No caso do Golf Syncro, normalmente o acoplamento viscoso distribuía o torque em 95% para o eixo dianteiro e 5% para o eixo traseiro, variando conforme a velocidade das placas dentro do acoplamento viscoso. Desse modo, o sistema era “ativo”, de certo modo, embora não existisse um sistema eletrônico que o controlasse.
O sistema Syncro foi o precursor do sistema 4Motion usado pelo Golf R. Nos anos 80, foi aplicado não apenas no Golf Syncro, que era apenas uma versão do Golf comum, com tração nas quatro rodas e motor 1.8 de 90 cv, mas também no Golf Rallye, especial de homologação do WRC com para-lamas alargados e motor 1.8 supercharged e 160 cv.

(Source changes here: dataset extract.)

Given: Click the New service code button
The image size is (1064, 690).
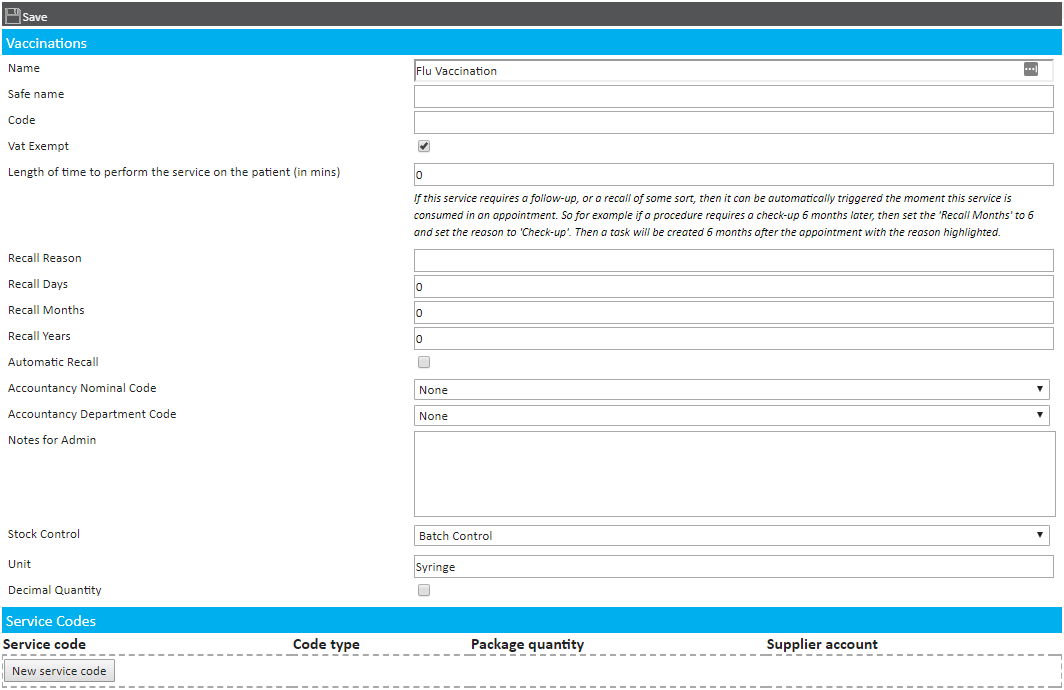Looking at the screenshot, I should point(59,670).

Havia, ainda o Golf Country Syncro, edição especial com suspensão elevada e acessórios off road como barra de proteção na dianteira e luzes de neblina, que só teve cerca de 7.700 exemplares fabricados e foi inspirado em um conceito apresentado no Salão de Genebra de 1989. O visual “aventureiro” proporcionado pelo estepe na tampa do porta-malas e pelos apliques plásticos na carroceria não é muito distante dos “SUVs compactos”, segmento que no Brasil se popularizou com o Ford Ecosport, que a Volkswagen respondeu (de certa forma) com o Crossfox.
Exceto que, até onde sabemos, o Golf Country Syncro era muito mais valente que o Crossfox…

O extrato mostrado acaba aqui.